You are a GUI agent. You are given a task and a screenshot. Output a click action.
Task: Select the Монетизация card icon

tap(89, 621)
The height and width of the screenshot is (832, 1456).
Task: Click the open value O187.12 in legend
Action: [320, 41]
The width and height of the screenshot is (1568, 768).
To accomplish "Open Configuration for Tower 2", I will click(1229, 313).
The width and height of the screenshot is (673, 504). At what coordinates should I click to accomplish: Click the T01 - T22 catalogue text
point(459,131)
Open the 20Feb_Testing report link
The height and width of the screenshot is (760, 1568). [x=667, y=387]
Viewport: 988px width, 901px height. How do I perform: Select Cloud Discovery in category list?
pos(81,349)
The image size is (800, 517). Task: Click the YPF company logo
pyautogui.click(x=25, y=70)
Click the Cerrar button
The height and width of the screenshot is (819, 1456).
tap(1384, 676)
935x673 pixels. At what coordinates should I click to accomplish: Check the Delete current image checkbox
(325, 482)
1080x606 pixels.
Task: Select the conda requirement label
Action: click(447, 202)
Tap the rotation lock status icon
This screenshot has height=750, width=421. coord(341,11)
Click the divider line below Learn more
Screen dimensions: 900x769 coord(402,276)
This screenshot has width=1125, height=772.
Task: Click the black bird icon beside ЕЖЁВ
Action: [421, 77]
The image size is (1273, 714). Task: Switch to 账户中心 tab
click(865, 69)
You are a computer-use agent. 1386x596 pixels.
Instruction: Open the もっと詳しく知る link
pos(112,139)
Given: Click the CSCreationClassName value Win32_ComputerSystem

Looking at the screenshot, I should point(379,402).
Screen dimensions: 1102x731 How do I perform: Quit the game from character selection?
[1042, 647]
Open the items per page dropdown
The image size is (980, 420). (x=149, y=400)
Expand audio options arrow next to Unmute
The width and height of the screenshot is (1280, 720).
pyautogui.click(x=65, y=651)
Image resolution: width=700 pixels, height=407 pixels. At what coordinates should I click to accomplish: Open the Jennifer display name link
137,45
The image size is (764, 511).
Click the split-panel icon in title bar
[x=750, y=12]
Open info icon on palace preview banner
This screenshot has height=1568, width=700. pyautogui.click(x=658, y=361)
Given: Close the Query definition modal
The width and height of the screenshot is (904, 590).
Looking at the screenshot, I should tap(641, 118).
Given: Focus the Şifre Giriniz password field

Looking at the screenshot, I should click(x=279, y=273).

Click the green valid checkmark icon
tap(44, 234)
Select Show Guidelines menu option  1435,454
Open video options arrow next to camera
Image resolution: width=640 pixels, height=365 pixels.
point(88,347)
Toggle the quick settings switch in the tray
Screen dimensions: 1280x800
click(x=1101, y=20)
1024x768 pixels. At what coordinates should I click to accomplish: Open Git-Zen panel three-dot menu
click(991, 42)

• SET EXERCISE:
Copy out the data exactly from the line with "Given: Close the Query definition modal" to the line with "point(88,347)", both of those lines included.

• EXERCISE SOLUTION:
Given: Close the Query definition modal
The width and height of the screenshot is (904, 590).
Looking at the screenshot, I should tap(641, 118).
Given: Focus the Şifre Giriniz password field

Looking at the screenshot, I should click(x=279, y=273).

Click the green valid checkmark icon
tap(44, 234)
Select Show Guidelines menu option  1435,454
Open video options arrow next to camera
Image resolution: width=640 pixels, height=365 pixels.
point(88,347)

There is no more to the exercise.